Is hasbean the best deal out there at the moment? £750



> Includes:
> 
> 
> VST LAB Coffee III Refractometer w/integrated auto-ranging Coffee & Espresso TDS Scales - Coffee-Espresso: 0.00-20.00%
> ...


https://www.hasbean.co.uk/collections/vst/products/vst-lab-iii

Scae have it at £580 but reading other threads I think that needs VAT adding so around £700 and doesn't include the extras

http://scae-shop.myshopify.com/collections/equipment-and-tools/products/vst-lab-iii-refractometer?variant=6996399748

3FE are £950

https://shop.3fe.com/product/vst-lab-coffee-espresso-refractometer-iii-bundle

Where is everyone buying syringe filters from? are the generic 0.22um ones on ebay ok?


----------



## Mrboots2u (May 10, 2013)

Has Bean are the UK supplier . I use the prescribed filters , there is some info on Home Barista re other filters , I am not convinced re other ones . Ill try and find the link , ancedotally my recollection is that they clog quite easily


----------



## Phobic (Aug 17, 2016)

Great thanks, most likely will order tomorrow.


----------



## The Systemic Kid (Nov 23, 2012)

Have a look at  this


----------



## Phobic (Aug 17, 2016)

Thanks Kid, interesting read.

I might buy some 3rd party filters and do a side by side as well.


----------



## MWJB (Feb 28, 2012)

The Systemic Kid said:


> Have a look at  this


Sample n=1?

You should use the syringe filters if brewing with espresso grind & paper filters really...though, I'd grind quite a bit coarser for V60 than espresso.
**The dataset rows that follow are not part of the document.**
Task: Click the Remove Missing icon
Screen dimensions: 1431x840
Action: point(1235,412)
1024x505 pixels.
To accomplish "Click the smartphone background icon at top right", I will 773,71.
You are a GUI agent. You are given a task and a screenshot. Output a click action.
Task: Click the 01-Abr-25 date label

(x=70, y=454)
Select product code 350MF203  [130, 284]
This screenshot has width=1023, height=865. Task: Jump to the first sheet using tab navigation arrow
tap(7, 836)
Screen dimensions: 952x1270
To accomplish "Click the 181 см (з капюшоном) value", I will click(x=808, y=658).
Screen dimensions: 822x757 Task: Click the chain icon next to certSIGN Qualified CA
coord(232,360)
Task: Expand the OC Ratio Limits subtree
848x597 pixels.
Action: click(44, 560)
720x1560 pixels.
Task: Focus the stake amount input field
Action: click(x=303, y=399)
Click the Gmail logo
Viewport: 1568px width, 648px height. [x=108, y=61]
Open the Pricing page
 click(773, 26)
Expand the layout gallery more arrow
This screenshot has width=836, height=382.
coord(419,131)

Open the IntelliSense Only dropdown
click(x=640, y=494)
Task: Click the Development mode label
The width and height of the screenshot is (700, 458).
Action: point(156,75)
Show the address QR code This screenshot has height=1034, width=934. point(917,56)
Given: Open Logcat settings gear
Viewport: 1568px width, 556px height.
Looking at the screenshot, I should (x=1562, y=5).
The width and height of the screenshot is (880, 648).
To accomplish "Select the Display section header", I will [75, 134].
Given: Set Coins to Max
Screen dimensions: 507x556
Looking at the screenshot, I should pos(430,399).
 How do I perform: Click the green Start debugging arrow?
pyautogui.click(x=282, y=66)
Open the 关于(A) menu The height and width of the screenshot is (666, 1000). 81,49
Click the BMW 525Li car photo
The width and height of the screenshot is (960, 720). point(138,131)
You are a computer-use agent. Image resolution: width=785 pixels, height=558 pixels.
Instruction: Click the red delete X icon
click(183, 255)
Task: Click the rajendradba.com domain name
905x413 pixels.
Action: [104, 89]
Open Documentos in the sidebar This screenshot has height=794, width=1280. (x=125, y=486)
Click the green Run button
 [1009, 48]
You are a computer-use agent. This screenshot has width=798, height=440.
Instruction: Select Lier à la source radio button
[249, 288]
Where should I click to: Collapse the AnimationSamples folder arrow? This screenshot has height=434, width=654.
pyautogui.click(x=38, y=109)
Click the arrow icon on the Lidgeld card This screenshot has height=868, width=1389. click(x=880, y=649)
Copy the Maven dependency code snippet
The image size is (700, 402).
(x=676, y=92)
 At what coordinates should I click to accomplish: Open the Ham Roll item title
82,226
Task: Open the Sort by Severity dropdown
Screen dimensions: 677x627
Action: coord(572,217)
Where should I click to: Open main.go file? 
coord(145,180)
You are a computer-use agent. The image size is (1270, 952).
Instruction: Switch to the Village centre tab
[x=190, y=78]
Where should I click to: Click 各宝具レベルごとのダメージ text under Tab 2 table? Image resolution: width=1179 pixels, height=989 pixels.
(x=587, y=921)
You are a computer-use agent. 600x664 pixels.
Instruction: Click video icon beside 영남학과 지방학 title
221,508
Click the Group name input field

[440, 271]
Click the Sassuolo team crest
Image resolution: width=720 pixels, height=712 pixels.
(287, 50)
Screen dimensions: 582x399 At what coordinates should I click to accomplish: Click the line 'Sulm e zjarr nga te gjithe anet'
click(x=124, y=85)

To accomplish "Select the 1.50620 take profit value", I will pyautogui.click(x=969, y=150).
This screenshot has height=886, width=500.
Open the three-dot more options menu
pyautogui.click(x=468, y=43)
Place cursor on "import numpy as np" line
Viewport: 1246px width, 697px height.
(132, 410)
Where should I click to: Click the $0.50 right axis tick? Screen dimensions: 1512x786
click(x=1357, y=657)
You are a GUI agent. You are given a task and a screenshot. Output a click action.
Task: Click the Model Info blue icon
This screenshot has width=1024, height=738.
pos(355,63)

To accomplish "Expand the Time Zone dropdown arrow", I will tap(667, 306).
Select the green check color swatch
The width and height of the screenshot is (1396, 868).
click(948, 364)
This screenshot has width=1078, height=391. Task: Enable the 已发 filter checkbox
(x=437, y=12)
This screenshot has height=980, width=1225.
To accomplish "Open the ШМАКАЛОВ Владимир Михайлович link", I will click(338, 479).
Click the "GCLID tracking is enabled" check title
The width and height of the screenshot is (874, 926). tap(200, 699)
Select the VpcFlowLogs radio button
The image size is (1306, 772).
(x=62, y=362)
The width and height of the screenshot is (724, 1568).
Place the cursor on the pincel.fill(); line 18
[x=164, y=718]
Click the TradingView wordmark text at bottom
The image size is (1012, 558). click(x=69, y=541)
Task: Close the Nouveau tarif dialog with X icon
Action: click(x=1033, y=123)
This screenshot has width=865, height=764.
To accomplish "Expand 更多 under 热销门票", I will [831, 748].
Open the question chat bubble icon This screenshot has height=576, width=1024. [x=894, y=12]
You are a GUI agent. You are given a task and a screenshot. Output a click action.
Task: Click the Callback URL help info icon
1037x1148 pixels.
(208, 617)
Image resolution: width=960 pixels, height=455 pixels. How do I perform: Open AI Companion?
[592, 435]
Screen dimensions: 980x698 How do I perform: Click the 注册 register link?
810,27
Poring espresso through a filter paper isn't like brewing drip either, in a drip brew the bed itself helps filtration, you usually get visible solids pouring a French press brew through a filter paper.


----------



## The Systemic Kid (Nov 23, 2012)

Phobic said:


> Thanks Kid, interesting read.
> 
> I might buy some 3rd party filters and do a side by side as well.


Prices of third party filters don't look that much cheaper. Let us now if you find some. Only way is to test against VSTs like the guy in the article did.


----------



## Phobic (Aug 17, 2016)

Plenty on ebay, agree that they might not be worth it, only real way to find out is to do a proper side by side test.

will see how motivated I am once I've gone through a bag of 50...


----------



## Phobic (Aug 17, 2016)

Order placed with hasbean.

in an ironic twist hasbean are out of stock of the filters









hopefully the 25 that come with the VST will last until more in stock


----------